A situação se torna ainda mais complexa quando se percebe que as várias manifestações midiáticas que tem como objetivo combater os estereótipos do HIV/Aids acabam por ocultar a sorologia destes corpos que - mesmo permitida por lei -, ainda revela o medo social desse compartilhamento, um processo de invisibilização fomentado por anos de violência que repercutem ainda hoje.
Não enquadrar o debate sobre HIV/AIDS enquanto um tópico de saúde pública, mas sim com a premissa de se tratar de uma doença que se difunde apenas dentro de uma população já marginalizada, reflete nas formas com que corpos soropositivos são assimilados socialmente.
Na obra, o feitiço busca criar uma espécie de contaminação, como se numa dinâmica que faça o problema deixar de ser encarado de modo individual e seja visto como algo coletivo. "Existem indícios do feitiço desde o começo da peça, como uma carta de tarô gigante do Mago no centro do palco", conta Aleph, reforçando que a obra vai aos poucos expondo elementos e signos que compõem a magia. Ao longo do trabalho, a DJ e produtora musical Nãovenhasemrosto, que está ao lado de Aleph no papel de uma interlocutora, traz elementos sonoros executados ao vivo na cena por Venus Garland (baterista) e Helena Menezes (baixista).

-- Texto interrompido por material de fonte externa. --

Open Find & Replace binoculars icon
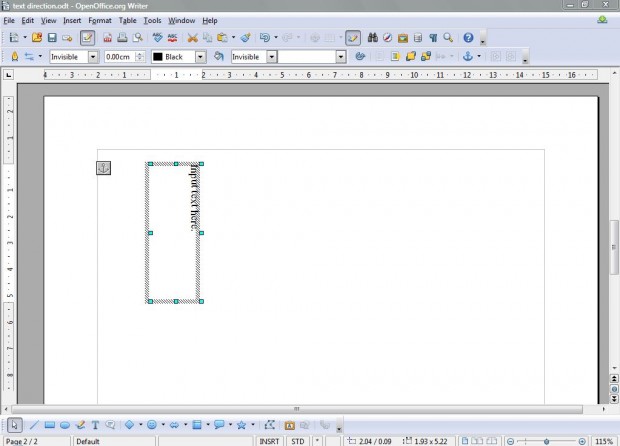point(371,38)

A sonoplastia da obra existe desde uma mix-tape preparada por Nãovenhasemrosto ainda em 2020 e que contaminou a forma com que Aleph estava escrevendo a dramaturgia da peça. "Essa mix-tape é uma provocação não-bibliográfica ou textual que até foi publicada junto com o livro", diz Aleph.

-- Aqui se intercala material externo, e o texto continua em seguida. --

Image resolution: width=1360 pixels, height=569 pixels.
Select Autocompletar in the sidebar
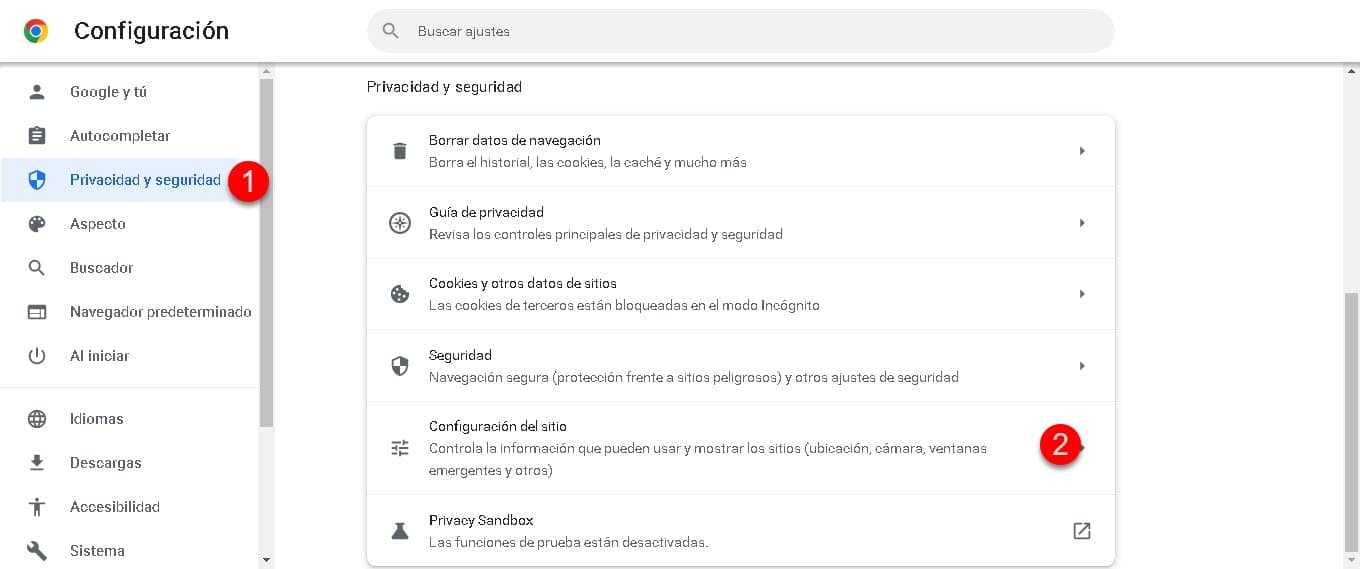tap(120, 136)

A cena é composta ainda por danças executadas por Nata da Sociedade e oito TVs espalhadas no espaço que projetam gravações ao vivo, exibidas ao público em uma estética de VHS, além de sugerirem ações ao público por meio de uma função de teleprompter, já que a plateia é nomeada como a personagem Assistente durante a peça.
Ficha técnica
Espetáculo "Feitiço de Soma". Atuação: Nãovenhasemrosto e Aleph Antialeph. Dramaturgia: Aleph Antialeph. Direção e encenação: Vitinho Rodrigues e Jaoa de Mello. Preparação corporal: Helena Agalenéa. Iluminação: Felipe Tchaça. Sonoplastia: Nãovenhasemrosto. Figurino: Nilo Mendes Cavalcanti. Cenografia: Victor Paula. Assistente de cenografia: Rey Silva. Contrarregra: Nata da Sociedade. Baterista: Venus Garland. Baixista: Helena Menezes. Designer gráfico (identidade visual): Samuel Alves de Jesus. Fotografia (identidade visual): Pedro Jorge Afrop. Registro fotográfico e fílmico da peça: Noah Mancini. Vídeo streaming: Vinicius Feitoza. Mediação dos debates públicos: Pisci Bruja. Assessoria de imprensa: Márcia Marques (Canal Aberto). Produção: Corpo Rastreado - Gabs Ambròzia.
Serviço
Espetáculo "Feitiço de Soma". TUSP Maria Antonia. Rua Maria Antônia, 294 - Vila Buarque/São Paulo. De 10 de janeiro a 4 de fevereiro de 2024. Quarta a sábado, 20h; domingo, 19h. Ingressos gratuitos. Classificação indicativa: 14 anos. Duração: 70 minutos.